Una de las escenas más escandalosas es aquella en la que Lionel Logue, un terapeuta del lenguaje de origen australiano, cita al rey en su consultorio por primera vez para ayudarle a superar su condición y le pregunta cómo le gustaría que se refiriera a él. Jorge VI, quien por entonces todavía era Alberto y llevaba el título nobiliario de duque de York, le responde que puede decirle "alteza real", pero el terapeuta le replica que preferiría llamarlo por su apodo: "¿Qué tal Bertie?". Sin embargo, por la cantidad de formalismos y reglas de la época, no existe ni la más remota posibilidad de que un simple empleado hiciera ese tipo de chistecitos con un miembro de la realeza.

Más adelante, ya entrados en confianza, Jorge le revela a Logue que se siente impotente ante la falta de compromiso de su hermano con la Corona y su empeño en casarse con Simpson. En medio de la conversación, el duque se enfurece y empieza a gritar: "¡Mierda, mierda, mierda, mierda!", sin tartamudear ni una sola vez. El médico, sorprendido, lo hace caer en la cuenta de lo que acaba de ocurrir: "Bertie, tengo que reconocer que eres grosero, pero fluido".

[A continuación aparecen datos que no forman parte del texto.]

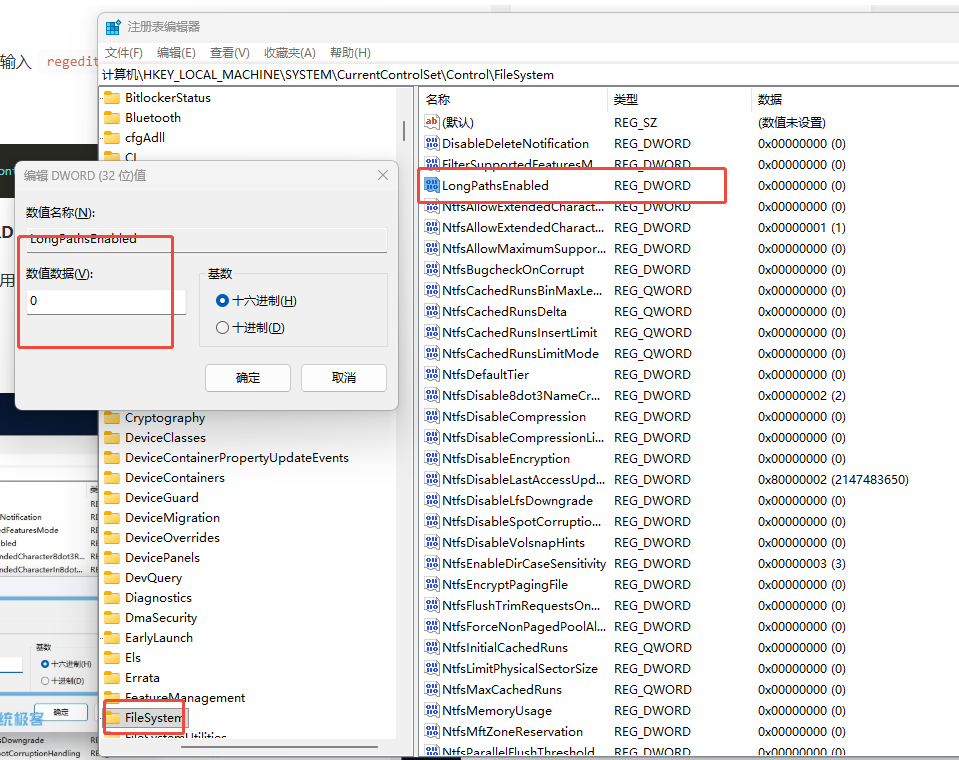Viewport: 959px width, 760px height.
Task: Click the NtfsMemoryUsage value icon
Action: (432, 710)
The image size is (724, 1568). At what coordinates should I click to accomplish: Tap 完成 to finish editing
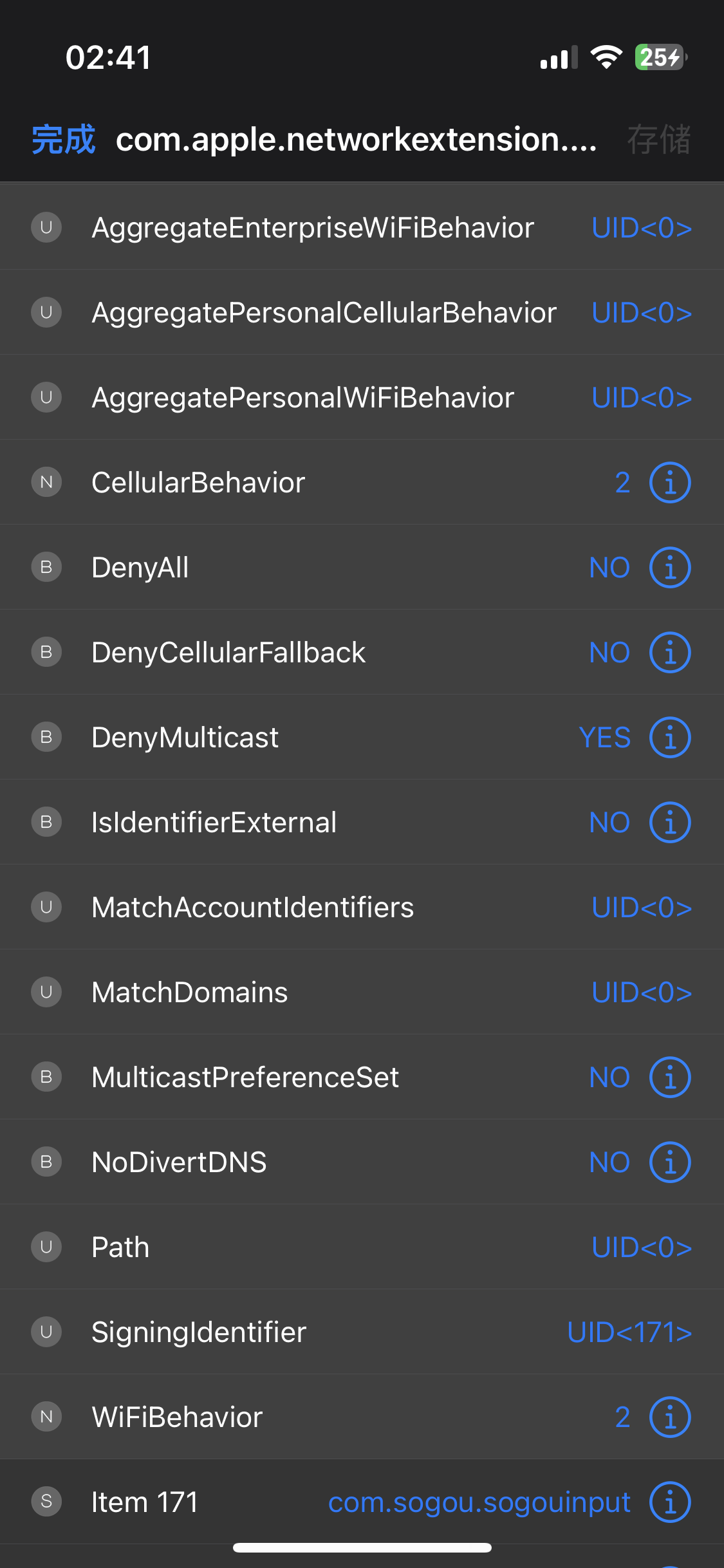[63, 140]
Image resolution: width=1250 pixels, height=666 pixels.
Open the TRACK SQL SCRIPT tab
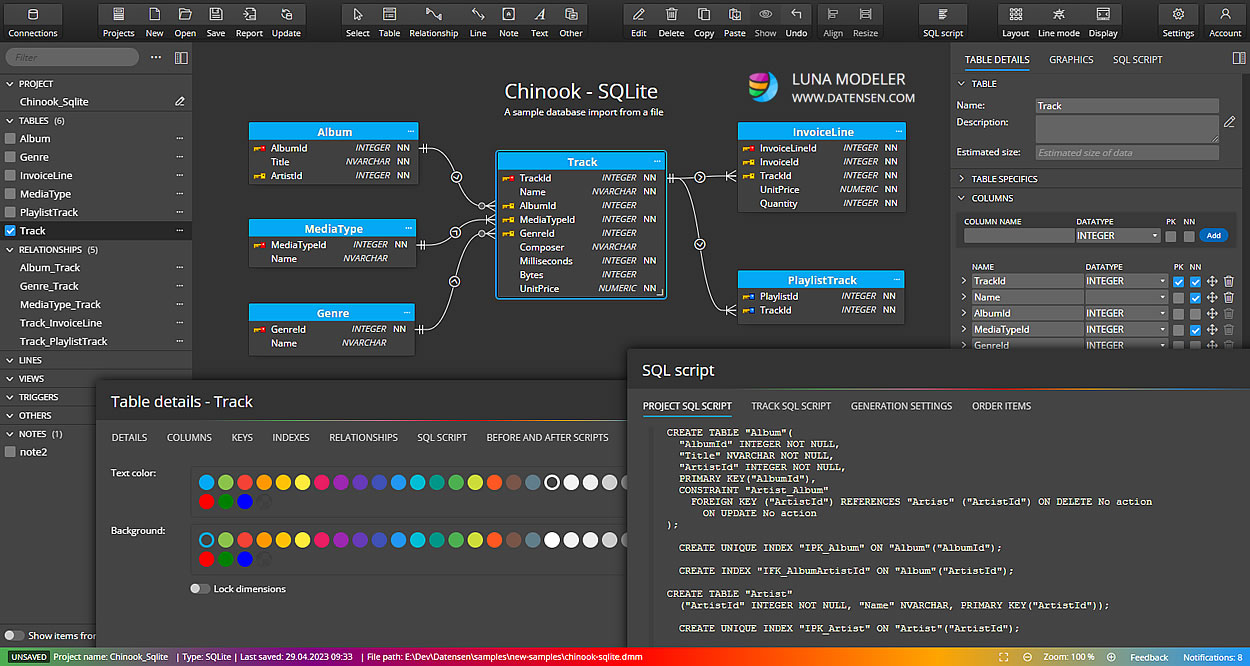pyautogui.click(x=790, y=405)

Desde entonces, el irreverente Logue anima al rey a lanzar insultos siempre que tiene dificultades para completar una frase. El método resulta tan acertado que, para calmar sus nervios poco antes de la coronación, el terapeuta se sienta en su trono con el único fin de provocarlo y hacerlo estallar de ira. En las sesiones que tienen a diario, también lo obliga a cantar, bailar, repetir trabalenguas y pronunciar una a una las vocales durante 15 segundos frente a una ventana abierta.

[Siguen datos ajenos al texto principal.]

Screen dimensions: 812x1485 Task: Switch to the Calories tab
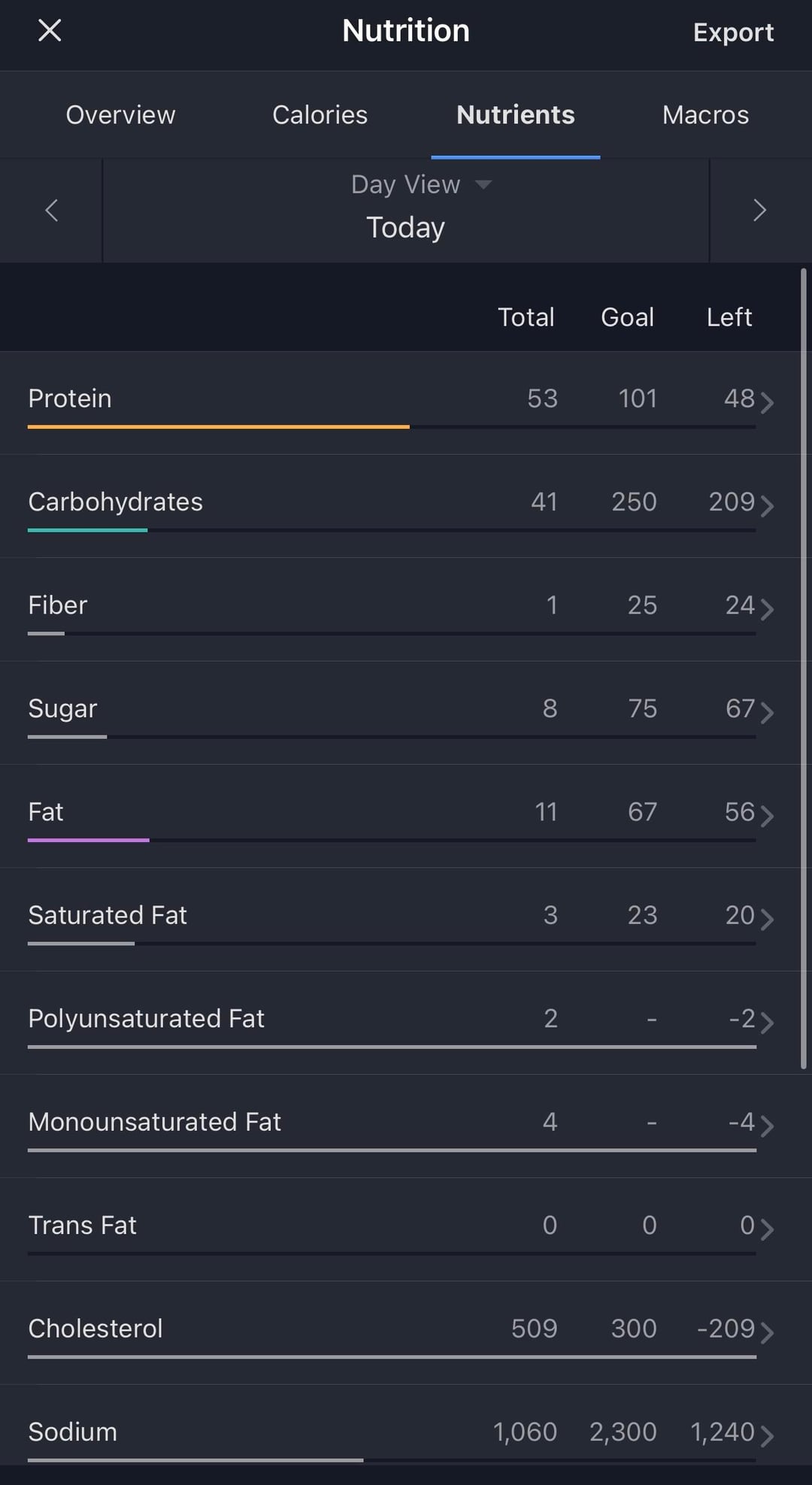coord(320,115)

Aunque los episodios resultan muy divertidos, parece difícil de creer que ocurrieron en la vida real. En los diarios del terapeuta revelados por su nieto Mark Logue poco antes de que empezara el rodaje, este se refiere al rey como "majestad" y no como Bertie. No existe, además, evidencia de que el médico australiano fuera un hombre insolente y maleducado; por el contrario, sus notas indican que siempre mantuvo un trato amable y respetuoso con Jorge VI, a tal punto que este lo nombró miembro de la Orden Victoriana en 1937.

Otro de los personajes que han despertado polémica es el de la esposa de Jorge VI, Elizabeth Bowes-Lyon, interpretado por Helena Bonham Carter (también nominada a un Óscar como Mejor Actriz de Reparto). La reina madre, a quien la mayoría de los británicos recuerda como una viejecita encantadora y silenciosa, aparece retratada como una luchadora que hizo hasta lo imposible por ayudar a su marido a hablar bien. La escena que refleja ese carácter y que más molesta a los historiadores es una en que aparece sirviéndose el té, como cualquier plebeya, en la casa de Logue mientras espera que Jorge termine su terapia en una habitación contigua. De repente, Myrtle Gruenert, la esposa del doctor, entra y queda pasmada al verla sentada en su comedor como si fuera lo más normal del mundo.

Es cierto que la reina contactó al médico para que tratara a su esposo, pero a nadie le cabe en la cabeza que visitó su consultorio en persona para arreglar una cita. De ser así, habría tenido que ir custodiada por un séquito de empleados, y nada de eso pasa en la película. Otro episodio igualmente inverosímil y absurdo ocurre cuando, luego de una pelea con Logue, Jorge regresa arrepentido a su casa a pedirle perdón y en tono de burla le dice: "Si esperas que un rey se disculpe, la espera puede resultar larga".

Su faceta noble y tierna también se hace evidente cuando lo muestran imitando a un pingüino mientras les cuenta una historia a sus hijas, Isabel y Margarita, o cuando besa apasionadamente a su esposa en público. Escenas que muchos consideran cursis e inventadas, pues les cuesta creer que un tipo que supuestamente se irritaba con facilidad diera semejantes muestras de cariño.

En lo que sí están de acuerdo casi todos los expertos es que cuando estalló la Segunda Guerra Mundial el tartamudo del que todos se burlaban cuando niño se convirtió en un símbolo de resistencia para el pueblo. Por eso, pese a los errores históricos de la película, al final de cuentas logra desempolvar uno de los capítulos de la monarquía británica desconocidos para los más jóvenes. Ahora la pregunta que muchos se hacen es qué estará pensando la reina Isabel II de este moderno y particular retrato de su papá, muerto el 6 de febrero de 1952 de cáncer de pulmón.